“New life has risen from the ruins."
"While we have the image of 50 years ago before our eyes, we must once more repeat the word Monte Cassino, a name that has a far older meaning than the one attributed to it in 1944. We must go back 15 centuries to the time of St Benedict. Precisely at Monte Cassino one of those Benedictine abbeys that was to initiate the formation of Europe arose. Historians show that on the basis of the Benedictine principle "ora et labora", after the decline of the Roman Empire of the West and after the migrations of peoples, this Europe began to emerge, whose civil and cultural foundations have been preserved to this day. This is Christian Europe. It was St Benedict in the West, like Saints Cyril and Methodius in the East, who contributed to the Christianization of Europe in the first millennium. Moreover, the European nations are indebted to them for the very beginnings of their own culture and of this Western civilization, which has continued to develop over the centuries and has also spread to other continents.
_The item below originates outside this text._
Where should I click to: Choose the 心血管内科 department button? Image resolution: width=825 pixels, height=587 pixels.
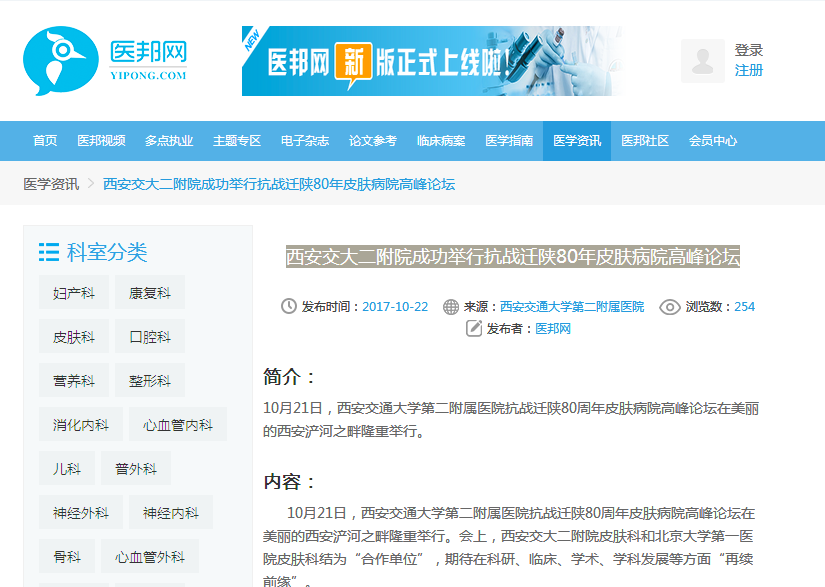click(x=178, y=425)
"From this standpoint, what does the battle of Monte Cassino represent? It was the clashing of two "projects": one, both in the East and in the West, aiming at uprooting Europe from its Christian past linked to her Patrons, and in particular to St Benedict, and the other, striving to defend the Christian tradition of Europe and the "European spirit". The fact that the Abbey of Monte Cassino was destroyed has a symbolic value. Christ said: "Unless a grain of wheat falls to the ground and dies, it remains just a grain of wheat; but if it dies, it produces much fruit" (Jn 12:24). Evidently, the ancient Abbey of Monte Cassino had to be destroyed so that a new life for all of Europe could rise from its ruins. And in a certain sense, this is what happened."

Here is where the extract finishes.